Against the flow of these climate downfalls however, the Liberal government announced a new carbon pricing scheme earlier this month to curb emissions, beginning at $10 per tonne in 2018 and scaling up to $50 per tonne by 2022. Reactions have been mixed. Ministers from Newfoundland and Labrador, Nova Scotia, and Saskatchewan walked out of the meeting hall following Trudeau's announcement, stating these taxes would impede upon provincial economic growth.
Critics, however, such as Green Party Leader Elizabeth May have said the carbon price is much too low to effectively curb emissions, especially given that provinces such as British Columbia have already set their carbon prices at higher rates. The carbon tax certainly pales in comparison to the $3 billion plus that are doled out by Canadian taxpayers to subsidise the fossil fuel industry annually.
These federal decisions seem pulled in different directions. Canada has now signed the Paris Agreement but is pouring exponentially more money into fossil fuels than carbon sanctions, stifling the competitiveness of renewable energy markets. It is touting a new dawn of climate action yet a large scale LNG project has been approved on Lelu Island and the Kinder Morgan Trans Mountain pipeline expansion project, which would transport 900,000 barrels of crude oil daily between Alberta and British Columbia, rumbles to the brink of decision day. The patterns are perplexing.

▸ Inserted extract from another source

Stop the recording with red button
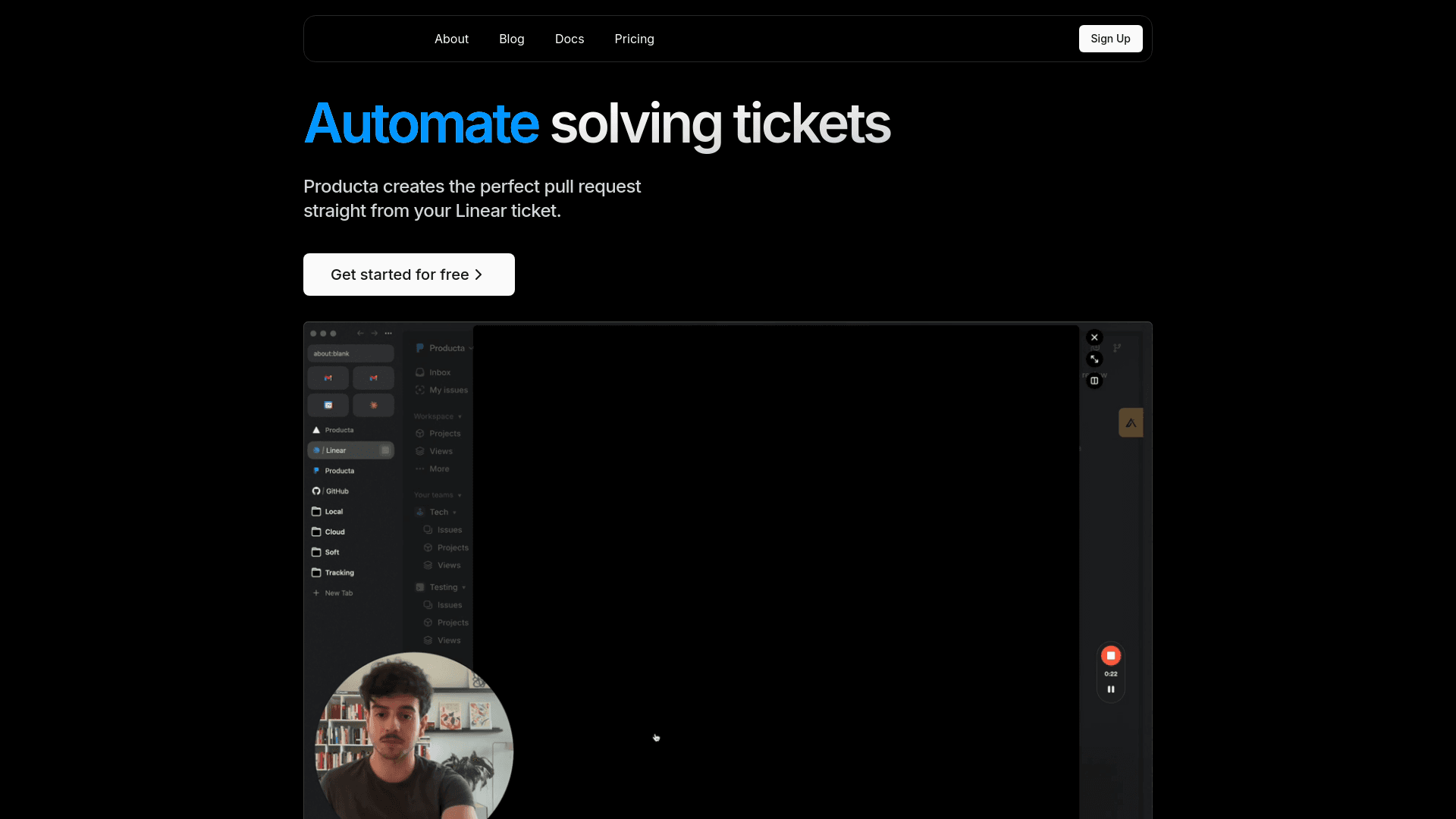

While the Liberals seem to be taking climate steps in very divergent directions, civil society however, appears to have it much more clear. Mobilizations continue to mount against extractive projects such as the Kinder Morgan pipeline. Hundreds of protesters flooded Parliament Hill on Monday in solidarity with Coast Salish Indigenous Nations to demonstrate their resistance to pipeline expansion.
Creeping up through this foreground however, is the Comprehensive Economic and Trade Agreement (CETA), a trade deal between Canada and the European Union whose seven year negotiation period appears to be coming ever closer to finalising. While a lengthy holdout from the Wallonia region of Belgium delayed this process greatly, the region has now stated they support the EU-Canada trade deal. A total of 98 per cent of the tariffs between the EU and Canada would be eliminated under this scheme.

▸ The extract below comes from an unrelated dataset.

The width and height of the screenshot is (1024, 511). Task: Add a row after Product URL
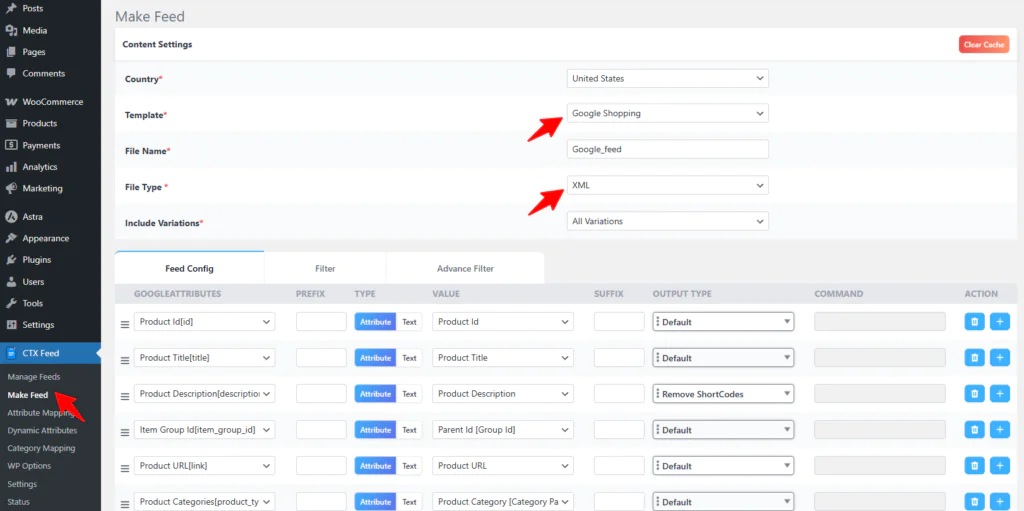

The climate implications of this trade deal, are of course, infinite. To name just a few, CETA would allow private companies to sue governments whose policies have the potential to limit their profits. Such an instance already arose in Quebec given their former fracking moratorium. A larger international market for tar sands and could also lead to increased export of this environmentally devastating fossil fuel.
This trajectory therefore paints an unclear path. While government rhetoric and carbon pricing schemes indicate there may be a positive shift in climate planning at the federal level, the approval of large scale industrial projects and the imminence of the CETA trade deal paint a starkly different picture. With COP22 in Marrakesh only weeks away, it is difficult to predict which trend will triumph. One can only hope that the former is favoured, and mobilisations will most certainly continue to make sure this is the case.